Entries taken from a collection
╔══

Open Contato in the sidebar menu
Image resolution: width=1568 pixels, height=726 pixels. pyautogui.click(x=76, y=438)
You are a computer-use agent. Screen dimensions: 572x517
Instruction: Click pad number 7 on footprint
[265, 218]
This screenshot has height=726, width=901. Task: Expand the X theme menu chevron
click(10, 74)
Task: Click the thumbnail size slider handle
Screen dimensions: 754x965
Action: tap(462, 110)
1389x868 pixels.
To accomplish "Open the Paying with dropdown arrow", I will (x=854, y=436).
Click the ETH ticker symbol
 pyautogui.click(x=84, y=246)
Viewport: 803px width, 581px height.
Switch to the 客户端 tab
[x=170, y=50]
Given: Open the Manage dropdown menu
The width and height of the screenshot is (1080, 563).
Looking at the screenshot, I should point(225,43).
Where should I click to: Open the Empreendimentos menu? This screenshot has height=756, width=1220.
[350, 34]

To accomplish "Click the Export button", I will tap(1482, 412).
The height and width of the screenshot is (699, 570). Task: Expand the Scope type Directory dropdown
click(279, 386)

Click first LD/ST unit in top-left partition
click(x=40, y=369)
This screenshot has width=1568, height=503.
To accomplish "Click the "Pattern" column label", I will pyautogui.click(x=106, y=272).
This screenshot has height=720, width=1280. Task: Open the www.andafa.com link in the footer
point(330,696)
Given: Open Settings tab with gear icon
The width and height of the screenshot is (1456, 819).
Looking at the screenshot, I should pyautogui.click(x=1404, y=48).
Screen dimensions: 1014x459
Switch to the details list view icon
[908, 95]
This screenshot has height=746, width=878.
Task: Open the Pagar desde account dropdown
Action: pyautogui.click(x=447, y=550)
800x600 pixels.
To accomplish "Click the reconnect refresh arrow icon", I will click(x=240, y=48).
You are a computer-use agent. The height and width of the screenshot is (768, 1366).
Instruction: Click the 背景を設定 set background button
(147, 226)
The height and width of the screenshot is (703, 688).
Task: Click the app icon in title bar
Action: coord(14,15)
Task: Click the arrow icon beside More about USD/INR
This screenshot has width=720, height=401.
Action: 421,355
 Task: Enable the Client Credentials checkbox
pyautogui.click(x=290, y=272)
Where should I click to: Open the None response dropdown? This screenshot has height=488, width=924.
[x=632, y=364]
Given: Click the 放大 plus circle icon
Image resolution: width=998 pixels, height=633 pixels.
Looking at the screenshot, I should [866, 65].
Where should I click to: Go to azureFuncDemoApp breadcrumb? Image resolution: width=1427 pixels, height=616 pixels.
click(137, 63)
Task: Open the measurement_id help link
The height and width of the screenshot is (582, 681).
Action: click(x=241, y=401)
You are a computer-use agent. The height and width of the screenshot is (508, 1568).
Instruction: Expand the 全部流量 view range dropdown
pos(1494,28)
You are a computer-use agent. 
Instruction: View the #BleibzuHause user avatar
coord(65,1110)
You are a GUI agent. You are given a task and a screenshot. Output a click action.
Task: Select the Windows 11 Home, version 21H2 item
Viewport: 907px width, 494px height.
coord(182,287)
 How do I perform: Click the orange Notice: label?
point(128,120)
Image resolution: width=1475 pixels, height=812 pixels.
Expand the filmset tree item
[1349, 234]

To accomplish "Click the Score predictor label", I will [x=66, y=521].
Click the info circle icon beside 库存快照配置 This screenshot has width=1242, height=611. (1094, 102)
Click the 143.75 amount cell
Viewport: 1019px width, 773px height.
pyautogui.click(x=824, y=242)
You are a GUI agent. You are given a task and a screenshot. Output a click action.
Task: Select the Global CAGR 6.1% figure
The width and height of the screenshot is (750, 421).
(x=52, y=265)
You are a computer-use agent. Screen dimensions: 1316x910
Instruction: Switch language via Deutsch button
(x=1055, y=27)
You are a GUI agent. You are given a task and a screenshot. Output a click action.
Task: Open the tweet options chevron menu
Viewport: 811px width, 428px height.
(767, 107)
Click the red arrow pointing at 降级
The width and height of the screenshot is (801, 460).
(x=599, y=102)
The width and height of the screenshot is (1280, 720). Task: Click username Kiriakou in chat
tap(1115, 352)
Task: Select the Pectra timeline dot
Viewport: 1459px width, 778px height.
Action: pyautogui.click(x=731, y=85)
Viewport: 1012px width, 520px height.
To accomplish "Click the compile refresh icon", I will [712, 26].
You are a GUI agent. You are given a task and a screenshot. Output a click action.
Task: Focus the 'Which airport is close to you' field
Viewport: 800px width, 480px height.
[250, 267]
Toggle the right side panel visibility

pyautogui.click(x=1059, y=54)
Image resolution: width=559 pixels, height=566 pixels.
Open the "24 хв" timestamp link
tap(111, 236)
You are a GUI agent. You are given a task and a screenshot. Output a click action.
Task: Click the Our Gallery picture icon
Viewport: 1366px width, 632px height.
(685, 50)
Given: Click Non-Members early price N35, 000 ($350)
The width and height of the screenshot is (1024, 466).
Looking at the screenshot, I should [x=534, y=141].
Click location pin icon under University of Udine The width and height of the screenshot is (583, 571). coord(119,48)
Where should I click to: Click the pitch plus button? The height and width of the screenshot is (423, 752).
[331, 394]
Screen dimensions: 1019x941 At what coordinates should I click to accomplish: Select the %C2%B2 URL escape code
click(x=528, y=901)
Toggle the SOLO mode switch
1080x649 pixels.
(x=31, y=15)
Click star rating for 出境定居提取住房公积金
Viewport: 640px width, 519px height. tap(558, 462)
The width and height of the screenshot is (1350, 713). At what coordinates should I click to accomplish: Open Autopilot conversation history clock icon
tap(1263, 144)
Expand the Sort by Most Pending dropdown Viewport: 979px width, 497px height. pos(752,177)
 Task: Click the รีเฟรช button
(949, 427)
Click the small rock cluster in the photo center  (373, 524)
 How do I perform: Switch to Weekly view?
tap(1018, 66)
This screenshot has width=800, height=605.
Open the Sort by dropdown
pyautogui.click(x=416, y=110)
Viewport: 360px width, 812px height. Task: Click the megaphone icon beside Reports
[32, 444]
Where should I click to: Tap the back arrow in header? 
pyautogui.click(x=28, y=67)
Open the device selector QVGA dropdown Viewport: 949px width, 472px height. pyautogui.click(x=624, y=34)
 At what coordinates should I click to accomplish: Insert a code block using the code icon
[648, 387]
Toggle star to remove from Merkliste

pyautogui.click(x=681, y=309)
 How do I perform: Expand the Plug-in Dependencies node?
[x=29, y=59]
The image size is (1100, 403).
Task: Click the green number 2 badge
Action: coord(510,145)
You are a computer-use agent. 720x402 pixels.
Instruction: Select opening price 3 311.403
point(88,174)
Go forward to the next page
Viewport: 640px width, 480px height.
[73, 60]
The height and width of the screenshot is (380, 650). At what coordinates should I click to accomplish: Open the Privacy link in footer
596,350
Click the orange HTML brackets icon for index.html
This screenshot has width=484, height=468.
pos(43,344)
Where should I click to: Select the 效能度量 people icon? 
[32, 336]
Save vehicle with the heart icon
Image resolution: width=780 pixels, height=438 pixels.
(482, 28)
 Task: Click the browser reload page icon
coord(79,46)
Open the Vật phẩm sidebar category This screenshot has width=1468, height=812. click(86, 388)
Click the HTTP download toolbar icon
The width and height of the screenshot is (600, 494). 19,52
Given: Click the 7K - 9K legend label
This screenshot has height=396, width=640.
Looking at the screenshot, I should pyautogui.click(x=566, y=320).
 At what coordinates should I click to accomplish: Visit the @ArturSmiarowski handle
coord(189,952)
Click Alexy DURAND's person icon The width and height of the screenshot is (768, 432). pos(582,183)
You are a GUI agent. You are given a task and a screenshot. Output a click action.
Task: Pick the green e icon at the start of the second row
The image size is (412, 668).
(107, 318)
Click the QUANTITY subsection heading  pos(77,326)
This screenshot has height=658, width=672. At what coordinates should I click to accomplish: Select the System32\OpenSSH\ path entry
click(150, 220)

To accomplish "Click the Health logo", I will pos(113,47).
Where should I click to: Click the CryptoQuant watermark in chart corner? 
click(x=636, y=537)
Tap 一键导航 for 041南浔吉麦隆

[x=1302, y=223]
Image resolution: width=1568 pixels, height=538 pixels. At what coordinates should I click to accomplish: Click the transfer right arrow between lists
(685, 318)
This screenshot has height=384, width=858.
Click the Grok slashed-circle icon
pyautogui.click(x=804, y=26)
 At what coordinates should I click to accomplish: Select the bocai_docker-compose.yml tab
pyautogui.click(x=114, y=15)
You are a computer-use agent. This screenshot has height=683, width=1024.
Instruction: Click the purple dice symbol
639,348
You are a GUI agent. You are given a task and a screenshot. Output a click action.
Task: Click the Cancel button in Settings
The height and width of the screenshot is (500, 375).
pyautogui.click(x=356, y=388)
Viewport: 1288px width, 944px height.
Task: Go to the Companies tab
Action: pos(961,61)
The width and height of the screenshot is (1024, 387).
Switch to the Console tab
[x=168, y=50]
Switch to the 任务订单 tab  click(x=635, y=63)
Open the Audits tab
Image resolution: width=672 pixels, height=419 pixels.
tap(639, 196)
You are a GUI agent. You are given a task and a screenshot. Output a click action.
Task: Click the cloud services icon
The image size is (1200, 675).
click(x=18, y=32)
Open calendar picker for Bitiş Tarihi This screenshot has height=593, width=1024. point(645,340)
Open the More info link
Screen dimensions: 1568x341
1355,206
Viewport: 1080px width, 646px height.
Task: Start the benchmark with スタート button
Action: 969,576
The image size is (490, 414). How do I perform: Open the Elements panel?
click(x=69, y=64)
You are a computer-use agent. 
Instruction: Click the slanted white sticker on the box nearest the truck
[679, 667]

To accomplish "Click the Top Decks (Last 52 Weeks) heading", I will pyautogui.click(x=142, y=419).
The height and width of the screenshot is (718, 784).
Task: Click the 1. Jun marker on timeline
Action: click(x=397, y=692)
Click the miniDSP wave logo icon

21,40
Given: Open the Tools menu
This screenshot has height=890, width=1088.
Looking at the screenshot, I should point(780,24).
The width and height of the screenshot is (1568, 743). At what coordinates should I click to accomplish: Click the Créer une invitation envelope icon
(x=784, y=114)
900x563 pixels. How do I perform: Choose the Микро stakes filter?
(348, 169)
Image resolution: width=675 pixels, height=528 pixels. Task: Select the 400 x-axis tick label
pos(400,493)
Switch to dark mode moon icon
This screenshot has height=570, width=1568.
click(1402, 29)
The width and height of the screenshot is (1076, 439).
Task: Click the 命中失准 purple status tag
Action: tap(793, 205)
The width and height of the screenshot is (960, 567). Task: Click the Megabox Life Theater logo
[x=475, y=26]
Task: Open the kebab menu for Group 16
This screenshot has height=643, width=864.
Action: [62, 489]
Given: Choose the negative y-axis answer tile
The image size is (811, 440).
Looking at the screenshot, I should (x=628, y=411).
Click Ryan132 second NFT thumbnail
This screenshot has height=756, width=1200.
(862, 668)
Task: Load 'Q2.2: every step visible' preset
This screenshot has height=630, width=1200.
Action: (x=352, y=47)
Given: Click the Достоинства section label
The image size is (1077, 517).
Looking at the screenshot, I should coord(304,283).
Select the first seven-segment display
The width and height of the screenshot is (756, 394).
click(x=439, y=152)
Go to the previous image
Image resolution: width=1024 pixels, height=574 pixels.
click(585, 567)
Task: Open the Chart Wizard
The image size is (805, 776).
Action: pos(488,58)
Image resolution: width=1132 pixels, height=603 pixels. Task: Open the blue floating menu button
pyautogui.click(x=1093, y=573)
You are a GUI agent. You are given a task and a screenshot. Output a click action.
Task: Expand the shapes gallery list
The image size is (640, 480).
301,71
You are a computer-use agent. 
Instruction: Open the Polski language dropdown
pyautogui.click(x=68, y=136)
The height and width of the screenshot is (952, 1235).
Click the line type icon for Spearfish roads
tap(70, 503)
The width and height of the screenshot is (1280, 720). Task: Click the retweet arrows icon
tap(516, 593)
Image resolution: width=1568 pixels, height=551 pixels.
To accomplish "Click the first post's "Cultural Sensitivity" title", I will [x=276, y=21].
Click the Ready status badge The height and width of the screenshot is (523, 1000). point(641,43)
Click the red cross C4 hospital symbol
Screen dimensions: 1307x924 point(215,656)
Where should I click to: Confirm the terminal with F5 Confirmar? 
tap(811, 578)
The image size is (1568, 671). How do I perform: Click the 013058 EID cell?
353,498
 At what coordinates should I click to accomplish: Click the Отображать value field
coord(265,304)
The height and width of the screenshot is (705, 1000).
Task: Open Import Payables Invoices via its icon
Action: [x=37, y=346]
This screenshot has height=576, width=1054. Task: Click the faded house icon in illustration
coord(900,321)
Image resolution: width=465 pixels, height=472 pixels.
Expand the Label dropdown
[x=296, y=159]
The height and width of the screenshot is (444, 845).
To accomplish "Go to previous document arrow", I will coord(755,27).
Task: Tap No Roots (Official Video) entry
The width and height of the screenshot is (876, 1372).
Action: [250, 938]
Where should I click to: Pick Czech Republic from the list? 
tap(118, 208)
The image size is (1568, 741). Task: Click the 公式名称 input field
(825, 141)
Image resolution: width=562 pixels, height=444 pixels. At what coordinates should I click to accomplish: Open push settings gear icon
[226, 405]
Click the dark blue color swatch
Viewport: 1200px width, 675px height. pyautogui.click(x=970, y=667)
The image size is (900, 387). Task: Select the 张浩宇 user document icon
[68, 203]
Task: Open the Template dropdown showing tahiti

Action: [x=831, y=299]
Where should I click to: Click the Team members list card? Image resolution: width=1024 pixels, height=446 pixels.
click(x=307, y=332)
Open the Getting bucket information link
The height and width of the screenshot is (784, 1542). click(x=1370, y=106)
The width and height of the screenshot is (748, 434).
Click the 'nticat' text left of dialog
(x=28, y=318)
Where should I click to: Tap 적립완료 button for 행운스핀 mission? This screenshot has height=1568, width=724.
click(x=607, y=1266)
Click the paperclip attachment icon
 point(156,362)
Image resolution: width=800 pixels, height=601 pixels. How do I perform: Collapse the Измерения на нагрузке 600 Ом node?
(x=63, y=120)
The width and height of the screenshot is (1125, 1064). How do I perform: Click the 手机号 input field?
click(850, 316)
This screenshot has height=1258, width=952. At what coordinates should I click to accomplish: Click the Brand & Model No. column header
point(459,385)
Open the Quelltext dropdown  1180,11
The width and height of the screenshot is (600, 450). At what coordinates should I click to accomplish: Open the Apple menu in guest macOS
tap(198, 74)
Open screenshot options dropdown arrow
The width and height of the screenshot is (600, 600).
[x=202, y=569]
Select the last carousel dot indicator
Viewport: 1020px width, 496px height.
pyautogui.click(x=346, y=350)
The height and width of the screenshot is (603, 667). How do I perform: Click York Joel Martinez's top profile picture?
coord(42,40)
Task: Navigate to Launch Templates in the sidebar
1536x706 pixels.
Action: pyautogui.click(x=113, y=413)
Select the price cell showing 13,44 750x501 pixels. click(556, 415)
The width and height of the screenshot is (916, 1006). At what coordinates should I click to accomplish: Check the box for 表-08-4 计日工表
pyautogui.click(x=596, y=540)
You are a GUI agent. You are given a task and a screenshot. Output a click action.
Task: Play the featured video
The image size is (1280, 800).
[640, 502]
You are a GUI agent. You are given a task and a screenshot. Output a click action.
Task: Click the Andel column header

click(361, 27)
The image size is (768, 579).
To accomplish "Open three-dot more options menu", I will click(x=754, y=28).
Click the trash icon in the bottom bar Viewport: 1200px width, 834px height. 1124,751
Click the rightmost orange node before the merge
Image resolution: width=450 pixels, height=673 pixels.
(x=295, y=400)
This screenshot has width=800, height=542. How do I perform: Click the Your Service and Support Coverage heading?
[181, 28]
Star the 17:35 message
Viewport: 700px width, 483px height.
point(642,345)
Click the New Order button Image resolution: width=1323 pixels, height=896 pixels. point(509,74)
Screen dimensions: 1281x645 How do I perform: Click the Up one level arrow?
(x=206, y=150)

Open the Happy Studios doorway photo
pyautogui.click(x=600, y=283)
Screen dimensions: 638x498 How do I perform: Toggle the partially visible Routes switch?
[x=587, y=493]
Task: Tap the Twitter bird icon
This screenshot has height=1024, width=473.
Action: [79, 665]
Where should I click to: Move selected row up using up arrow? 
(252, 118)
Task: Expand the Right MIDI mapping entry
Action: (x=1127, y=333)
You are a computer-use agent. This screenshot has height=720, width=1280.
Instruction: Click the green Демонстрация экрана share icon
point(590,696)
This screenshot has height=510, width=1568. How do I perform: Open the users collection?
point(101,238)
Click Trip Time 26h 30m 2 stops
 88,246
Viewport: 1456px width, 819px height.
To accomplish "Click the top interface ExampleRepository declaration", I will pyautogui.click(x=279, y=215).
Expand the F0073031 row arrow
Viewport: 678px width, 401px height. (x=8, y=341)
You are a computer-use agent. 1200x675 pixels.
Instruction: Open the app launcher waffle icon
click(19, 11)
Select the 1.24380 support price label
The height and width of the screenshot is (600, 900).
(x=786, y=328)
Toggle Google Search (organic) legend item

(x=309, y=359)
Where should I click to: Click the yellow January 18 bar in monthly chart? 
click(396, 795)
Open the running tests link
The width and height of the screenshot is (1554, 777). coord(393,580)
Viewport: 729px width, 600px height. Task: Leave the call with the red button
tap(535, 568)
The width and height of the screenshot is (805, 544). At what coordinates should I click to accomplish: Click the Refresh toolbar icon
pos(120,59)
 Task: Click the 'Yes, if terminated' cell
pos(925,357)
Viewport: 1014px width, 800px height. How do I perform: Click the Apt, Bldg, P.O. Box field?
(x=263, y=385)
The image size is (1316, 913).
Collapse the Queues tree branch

╚══

:: Prompt ::
State how many lines in the records above contain the word "computer". Give nothing but the number.

:: Answer to this task ::
11